University of Illinois to Lead U.S. DOT Research Center

URBANA, IL (JANUARY 17, 2012)

The U.S. Department of Transportation (DOT) has awarded a grant of $3.5 million to a multi-university consortium led by the University of Illinois at Urbana-Champaign to establish a rail transportation and engineering research center. Headquartered within the Department of Civil and Environmental Engineering at Illinois, the National University Rail (NURail) Center will focus on rail education and research to improve railroad safety, efficiency and reliability. Particular focus will be on challenges associated with rail corridors in which higher-speed passenger trains share infrastructure with freight trains.

The NURail Center will be the first UTC focused solely on rail, and the proposal received broad support from a large number of public, private sector, and international rail organizations. The University of Illinois at Urbana-Champaign leads a consortium of research universities including the University of Illinois at Chicago (UIC), Massachusetts Institute of Technology, Michigan Technical University, Rose-Hulman Institute of Technology, the University of Kentucky, and the University of Tennessee. Within the theme of shared rail corridors, research projects will focus on track and structures; train control; rolling stock; human factors, and other topics identified based on Federal Railroad Administration and Association of American Railroads priorities. The center will be under the direction of Professor Christopher P.L. Barkan, the Krambles Faculty Fellow and director of the Illinois Rail Transportation and Engineering Center (RailTEC).

In addition to being part of the NURail Center, the Urban Transportation Center at UIC will join a collaboration led by the University of South Florida’s National Center for Transit Research, one of only two centers designated to work on transit research nationally. Work at UIC may include projects related to the issues of safety, maintenance, competitiveness, livability, and environmental stability in the Chicago region, Illinois, and nationally. UIC has been guaranteed $700,000 of the $3.5 million federal grant to the University of South Florida, with a $700,000 matching grant from the Illinois Department of Transportation. UIC is also a participant in a third UTC consortium led by the University of Wisconsin-Madison.

University of Illinois President Michael Hogan said, “The University of Illinois is very thankful for the support of Governor Pat Quinn and our state Congressional leadership, in helping us win these grants.  Illinois has the nation’s best programs in rail engineering and transit system development and operation, and these UTC’s will help the nation and region prepare for future freight and passenger rail needs.”

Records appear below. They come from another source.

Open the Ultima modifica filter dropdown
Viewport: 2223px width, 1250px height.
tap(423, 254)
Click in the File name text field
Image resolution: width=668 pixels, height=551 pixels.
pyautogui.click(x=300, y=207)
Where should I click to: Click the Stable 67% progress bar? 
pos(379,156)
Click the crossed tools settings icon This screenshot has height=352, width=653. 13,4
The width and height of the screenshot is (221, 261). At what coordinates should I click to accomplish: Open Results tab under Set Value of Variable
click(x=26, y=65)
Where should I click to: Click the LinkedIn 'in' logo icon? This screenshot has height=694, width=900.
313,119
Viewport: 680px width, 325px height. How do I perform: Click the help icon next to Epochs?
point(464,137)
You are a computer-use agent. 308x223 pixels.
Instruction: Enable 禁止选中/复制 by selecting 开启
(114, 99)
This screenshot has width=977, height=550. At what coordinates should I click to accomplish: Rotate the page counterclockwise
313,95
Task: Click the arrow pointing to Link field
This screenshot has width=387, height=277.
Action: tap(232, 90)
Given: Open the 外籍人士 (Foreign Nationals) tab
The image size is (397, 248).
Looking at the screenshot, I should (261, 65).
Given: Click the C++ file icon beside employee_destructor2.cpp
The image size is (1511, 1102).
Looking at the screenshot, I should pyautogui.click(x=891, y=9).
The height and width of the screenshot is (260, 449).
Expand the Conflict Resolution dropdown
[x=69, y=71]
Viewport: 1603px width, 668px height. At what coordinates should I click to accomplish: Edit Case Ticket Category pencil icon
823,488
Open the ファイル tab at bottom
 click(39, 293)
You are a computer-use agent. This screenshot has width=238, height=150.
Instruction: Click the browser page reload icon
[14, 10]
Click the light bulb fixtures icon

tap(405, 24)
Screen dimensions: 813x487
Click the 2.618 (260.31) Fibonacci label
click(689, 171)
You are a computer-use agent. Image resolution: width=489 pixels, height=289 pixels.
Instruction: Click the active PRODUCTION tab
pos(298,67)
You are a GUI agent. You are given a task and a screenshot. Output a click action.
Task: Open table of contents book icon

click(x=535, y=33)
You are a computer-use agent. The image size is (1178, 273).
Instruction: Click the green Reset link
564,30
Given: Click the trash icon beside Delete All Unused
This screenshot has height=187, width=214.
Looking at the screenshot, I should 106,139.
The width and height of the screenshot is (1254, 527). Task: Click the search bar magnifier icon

These research grants are part of $77 DOT million in grants to 22 UTCs—involving a total of 121 different universities across the country—to advance research and education programs that address critical transportation challenges facing the nation. The UTCs conduct research that directly supports the priorities of the DOT on transportation-related issues such as shared rail corridors, innovations in multimodal freight and infrastructure, bridge inspection methods, and reducing roadway fatalities and injuries.